Etnográfica v.11 n.1 Lisboa maio 2007

 

Usos da ruralidade: apresentação

João Leal*

 

1. Em 1996 teve lugar no Museu Nacional de Etnologia (Lisboa) a exposição “O Voo do Arado”. O título da exposição (e do catálogo que a secundou) visava chamar a atenção para as transformações profundas que o mundo rural português conheceu nas últimas décadas. Já então era de facto evidente que em Portugal, à semelhança de outros países europeus, se assistia a um processo de pós-ruralização, cujas marcas – económicas, sociais e culturais – eram cada vez mais claras.

Esse processo de pós-ruralização do país teve reflexos importantes na produção antropológica portuguesa das últimas décadas. Historicamente estruturada – entre 1870 e 1980 – em torno de uma orientação ruralista, a antropologia portuguesa viu-se de alguma forma empurrada para a necessidade de rever essa sua orientação preferencial. Nascia, assim, uma antropologia portuguesa pós-rural.

Uma das expressões dessa nova antropologia tem sido a multiplicação de novos objectos e de novos terrenos – situados resolutamente fora do universo da ruralidade – na reflexão antropológica sobre Portugal. Uma parte significativa da produção antropológica portuguesa – centrada em contextos urbanos, industriais, étnicos – passou assim a situar-se para além desse horizonte ruralista. Simultaneamente, desenvolveram-se novos modos de gestão da herança ruralista da antropologia portuguesa, estruturados em torno da investigação da ruralidade e da cultura popular, não já como objectos de estudo em si, mas como práticas discursivas construídas a partir desses objectos. Isso traduziu-se, em primeiro lugar, na afirmação de uma direcção de trabalho orientada para o exame dos discursos historicamente produzidos, quer no âmbito da antropologia portuguesa ruralista quer no âmbito de outras áreas – geografia humana, artes, literatura – que ao longo de um período de mais de um século tematizaram o popular e o rural. E traduziu-se, em segundo lugar, no desenvolvimento de uma linha de trabalho atenta ao modo como a ruralidade e a cultura popular continuam a configurar, no novo contexto de pós-ruralização do país, recursos importantes para a construção de discursos vários sobre tradição e raízes que têm vindo a povoar a paisagem cultural e ideológica portuguesa contemporânea. Alguns desses discursos têm por protagonistas agentes sociais ligadas às novas comunidades pós-rurais. Outros desenvolvem-se nos contextos da diáspora portuguesa, recente ou longínqua. Outros, ainda, atravessam campos tão heterogéneos como as artes plásticas e a criação musical ou as políticas estatais para o mundo rural.

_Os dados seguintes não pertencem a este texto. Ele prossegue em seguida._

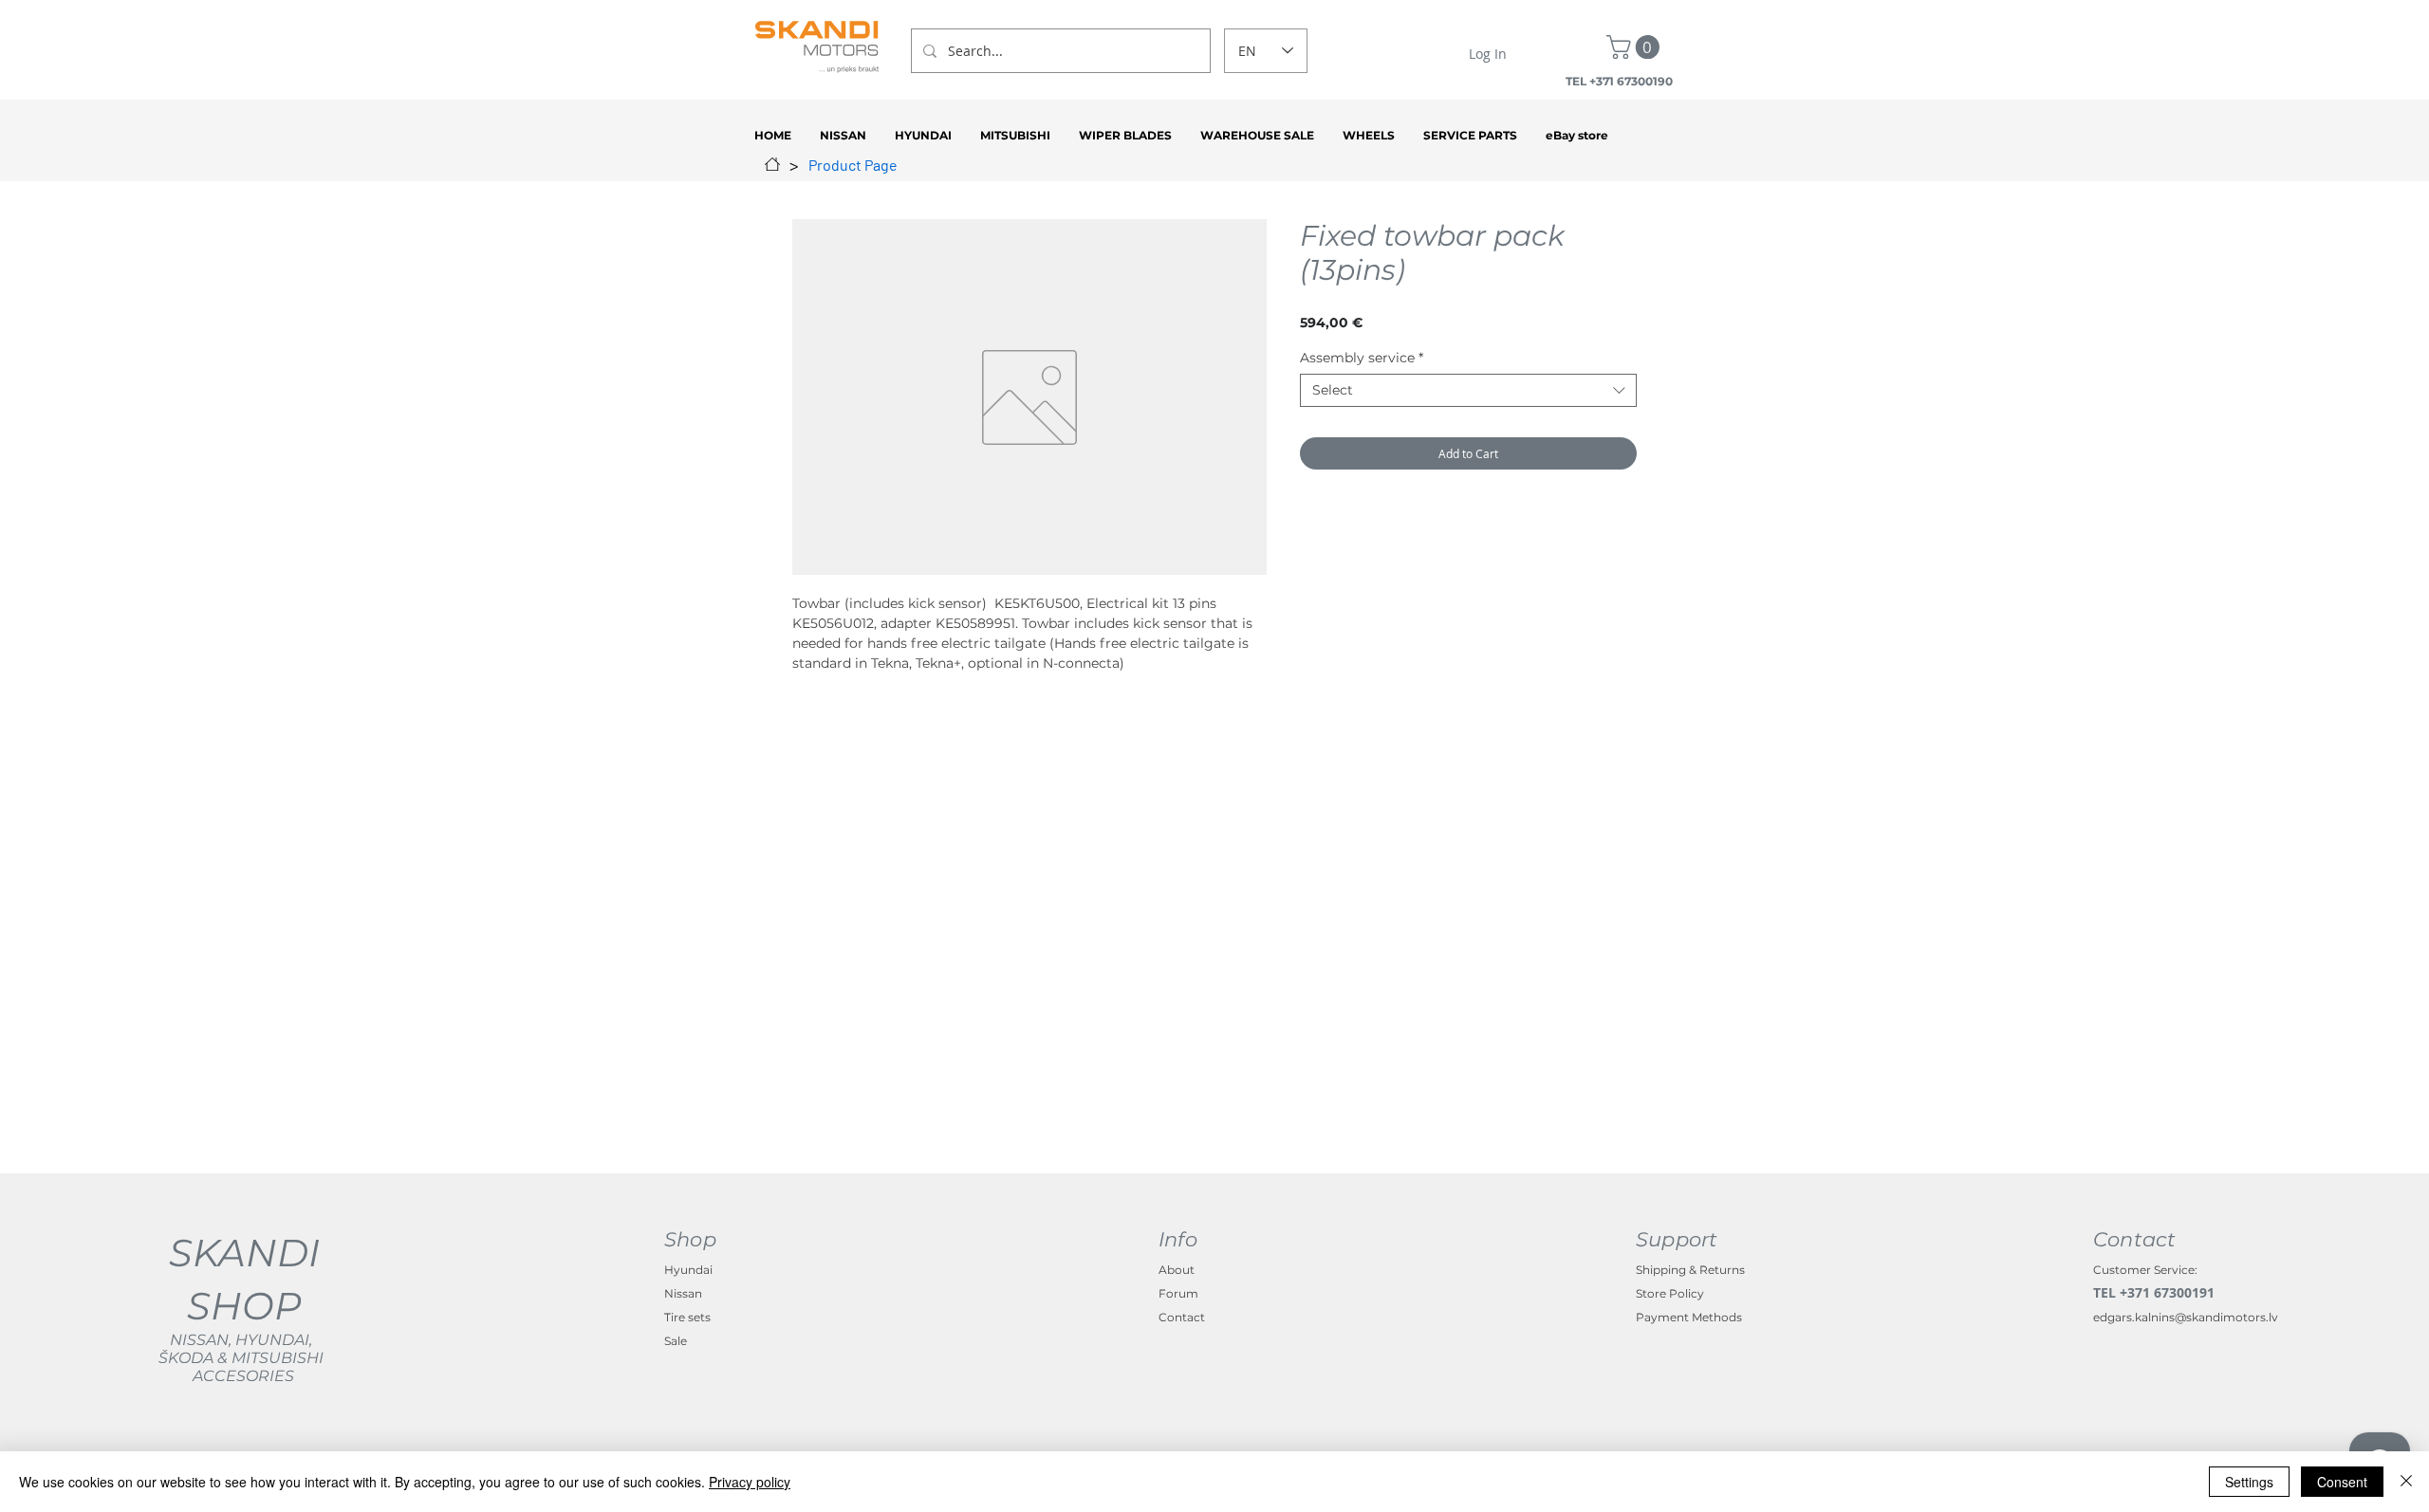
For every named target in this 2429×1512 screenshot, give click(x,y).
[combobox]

2. Os artigos reunidos no dossiê que a seguir se publica inserem-se nestas duas linhas de trabalho e são, nessa medida, um contributo para a consolidação e o alargamento deste campo de estudos pós-rural.

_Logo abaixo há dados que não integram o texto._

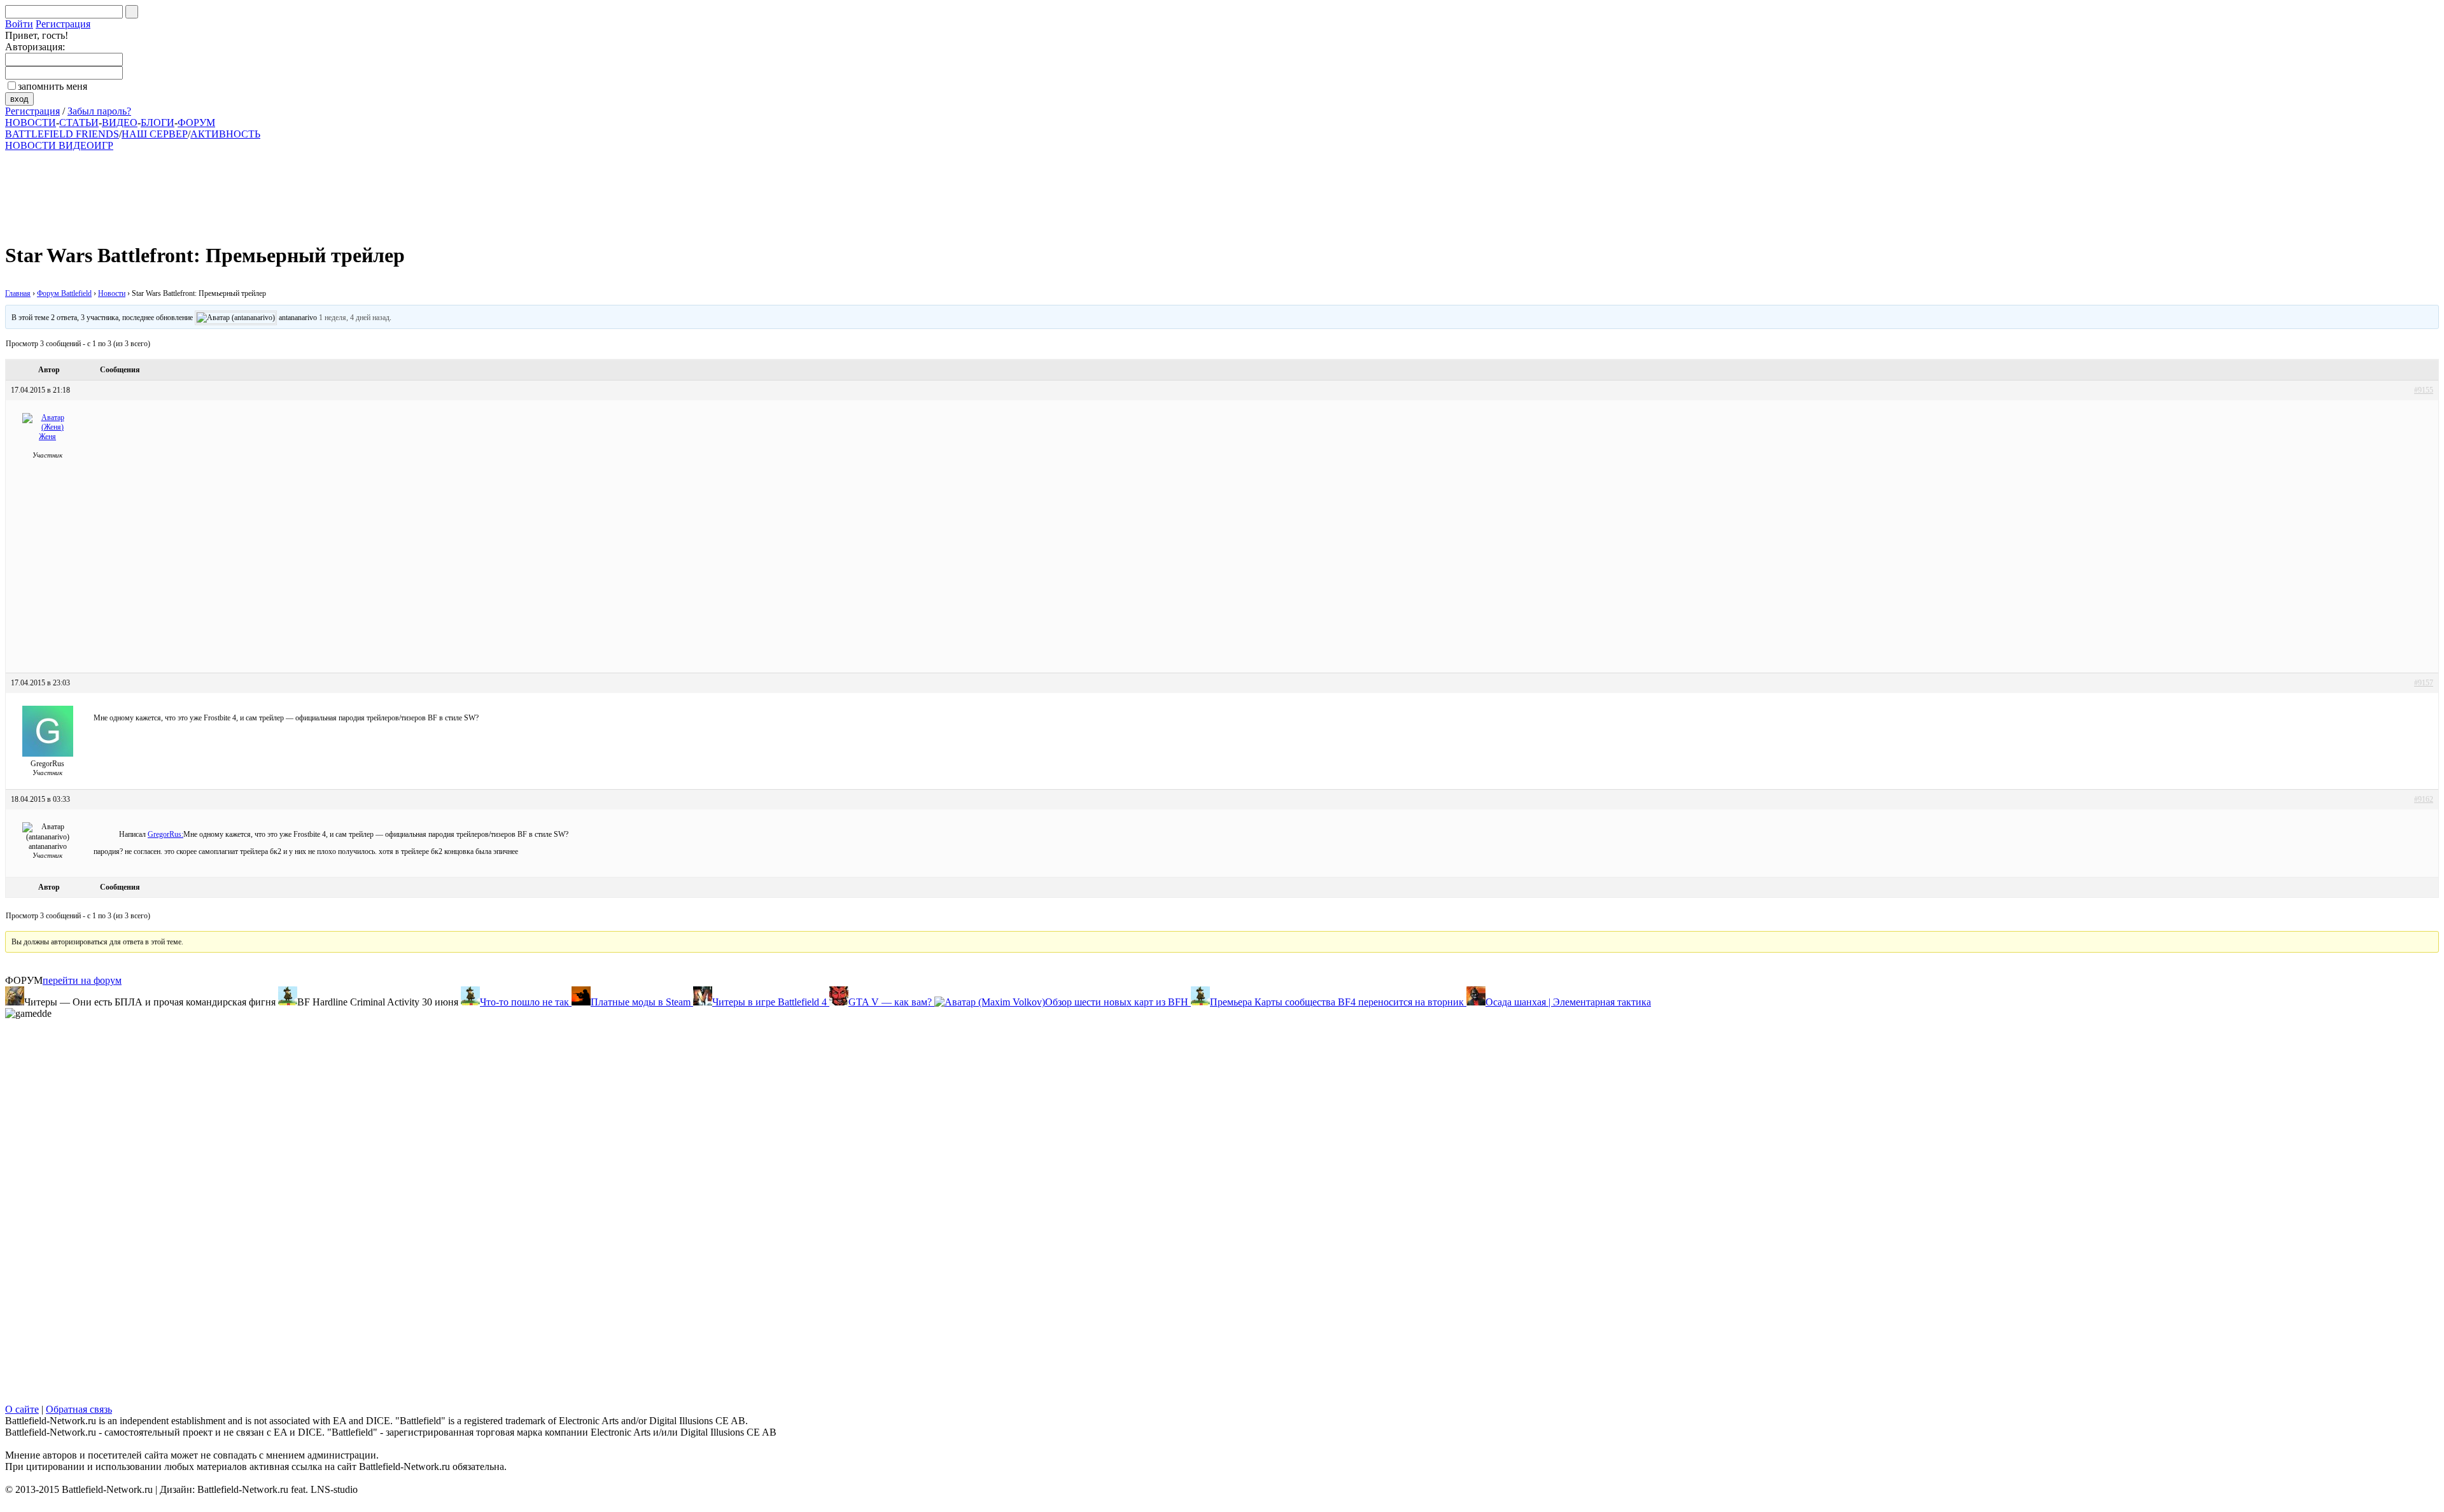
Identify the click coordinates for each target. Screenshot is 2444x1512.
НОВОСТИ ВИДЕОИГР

A primeira direcção de trabalho está representada através dos artigos de Vera Marques Alves, José Neves e Sónia Vespeira de Almeida, que abordam um conjunto de construções discursivas sobre a ruralidade, situadas no arco temporal longo que vai dos anos 1940 ao imediato pós 25 de Abril.

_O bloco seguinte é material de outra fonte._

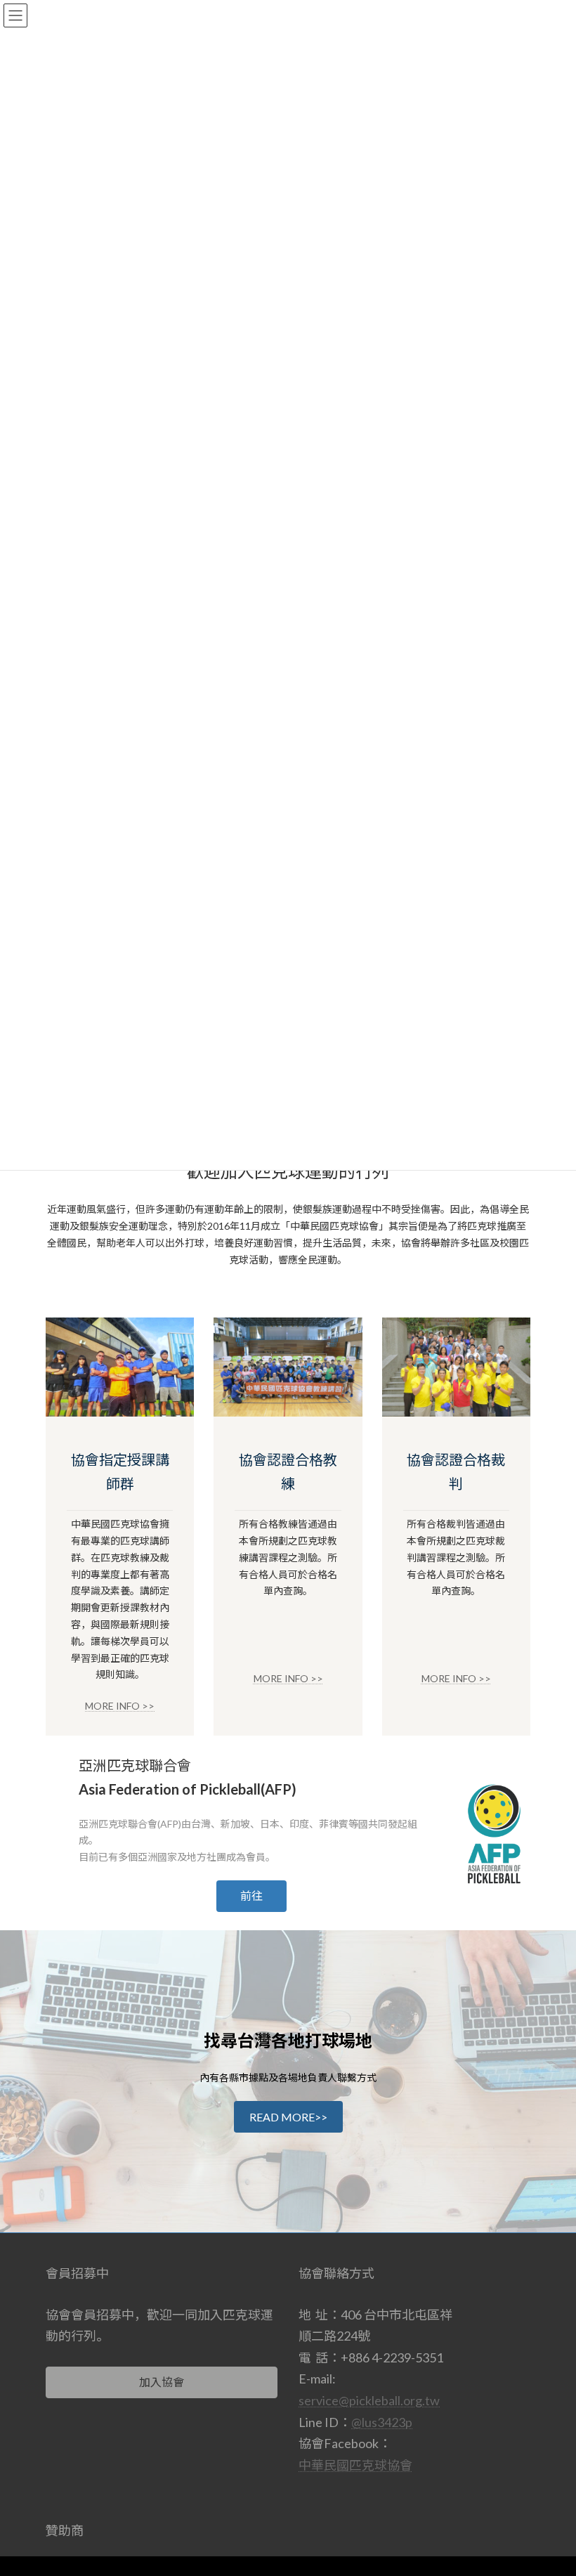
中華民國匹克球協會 (355, 2465)
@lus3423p (381, 2422)
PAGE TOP (550, 2484)
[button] (251, 1896)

O artigo de Vera Marques Alves debruça-se sobre os discursos e práticas etnográficas desenvolvidas durante o Estado Novo pelo SPNSNI. O tema em si não é novo, mas a perspectiva desenvolvida pela autora introduz um conjunto de elementos até agora insuficientemente explorados. Assim, no plano dos conteúdos discursivos, Vera Marques Alves, para além de revisitar a estreita associação entre a cultura popular e os discursos de identidade nacional, dá especial ênfase à particular concepção de cultura popular subjacente à “política de espírito” de António Ferro. De facto, no seguimento de uma orientação que começa por se desenhar na etnografia dos anos da I República, a cultura ­popular é, para o Estado Novo, sinónimo de arte popular: os seus camponeses são sobretudo “camponeses estetas”: “produtor[es] de peças de arte encantadoras, ele[s] próprio[s] transformado[s] em figura[s] de adorno e em objecto[s] de contemplação”. Mas é sobretudo na tocante à caracterização das audiências das acções do SPNSNI centradas na cultura popular que a contribuição de Vera Marques Alves surge como mais inovadora. A este respeito, a autora resgata, por um lado, a importante dimensão internacional das iniciativas do SPNSNI. E sublinha, por outro lado, o modo como, internamente, é junto das classes médias que se desenvolve uma parte significativa da actividade do SPNSNI. A importância destes dois pontos deve ser sublinhada: como a autora mostra, eles colocam-nos perante a importância dos mecanismos de reconhecimento e competição internacional e de nacionalização das classes médias na construção das identidades nacionais na Europa do século XX.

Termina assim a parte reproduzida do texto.